* Directions for this task
Please quote the stretch of the listing from the line containing "Describe the element at coordinates (392, 350)" through the end of the listing, word for word and without the pictures.

* Information shown

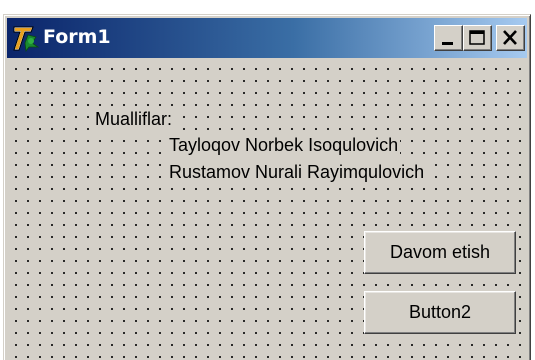 This screenshot has width=535, height=360. Describe the element at coordinates (267, 38) in the screenshot. I see `title-bar: Form1` at that location.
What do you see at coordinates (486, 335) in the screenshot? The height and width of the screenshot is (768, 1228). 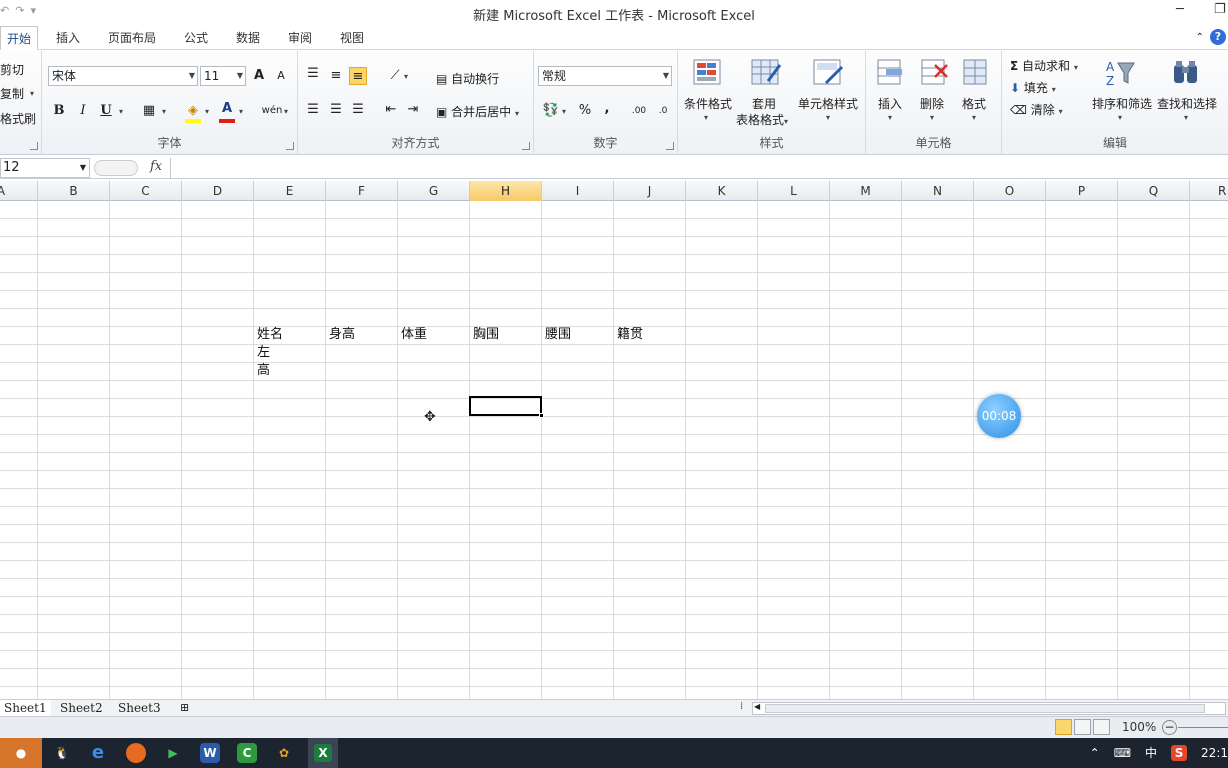 I see `cell-h-chest-header: 胸围` at bounding box center [486, 335].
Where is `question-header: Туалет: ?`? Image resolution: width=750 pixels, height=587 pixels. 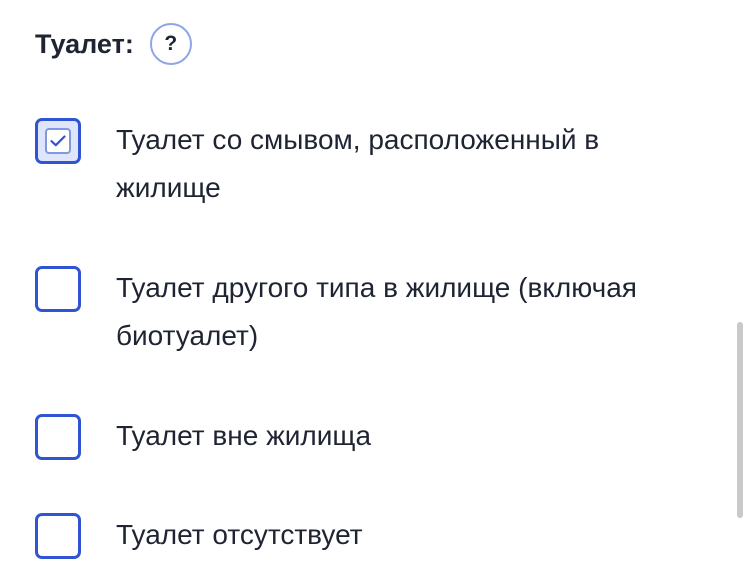
question-header: Туалет: ? is located at coordinates (114, 44).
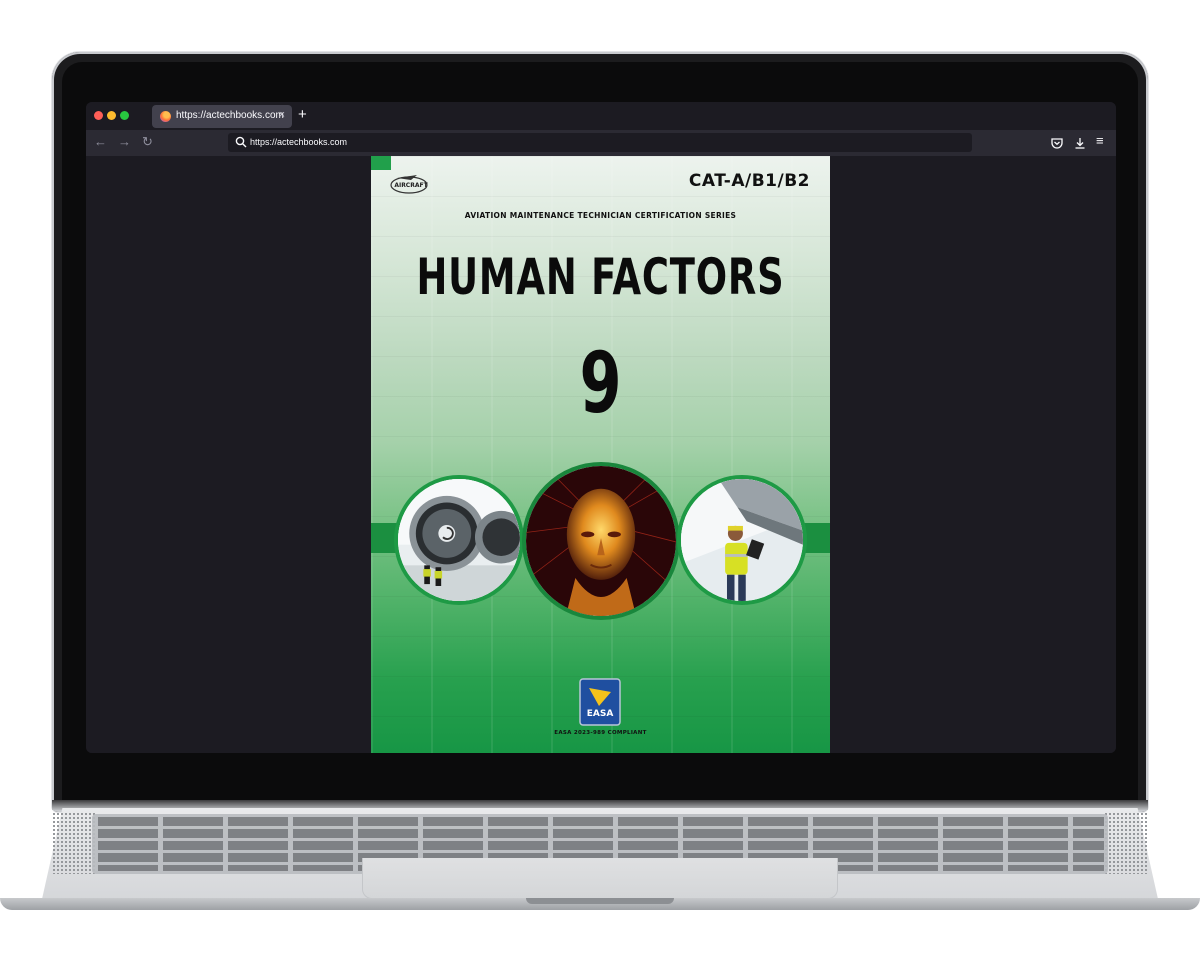 This screenshot has width=1200, height=960. I want to click on firefox-favicon-icon, so click(166, 116).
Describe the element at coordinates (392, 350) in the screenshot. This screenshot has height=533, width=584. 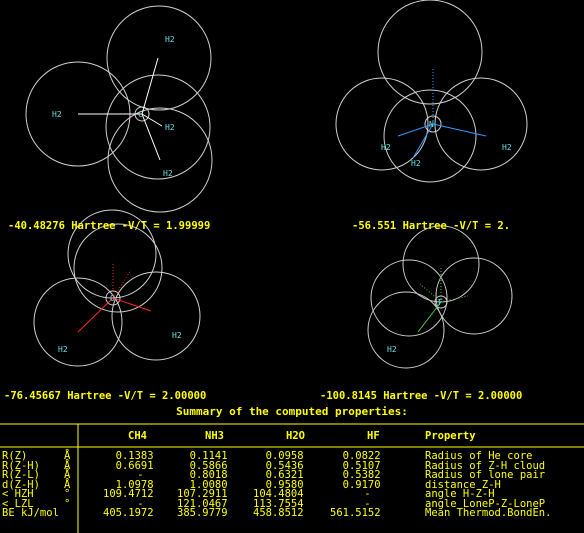
I see `hf-ligand-label: H2` at that location.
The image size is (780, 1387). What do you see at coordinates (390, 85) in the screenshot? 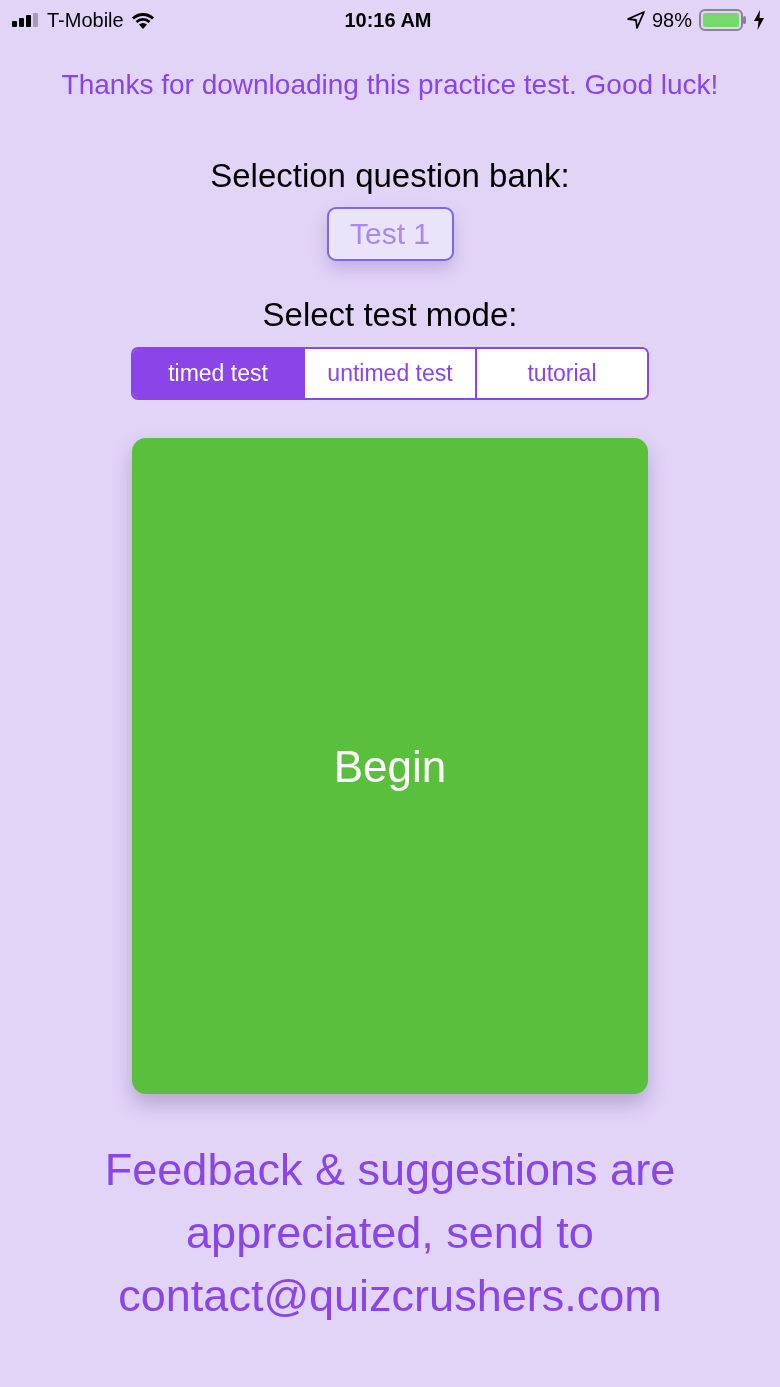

* Answer to this task
Describe the element at coordinates (392, 350) in the screenshot. This screenshot has height=533, width=584. 
I see `hf-ligand-label: H2` at that location.
The image size is (780, 1387). What do you see at coordinates (390, 85) in the screenshot? 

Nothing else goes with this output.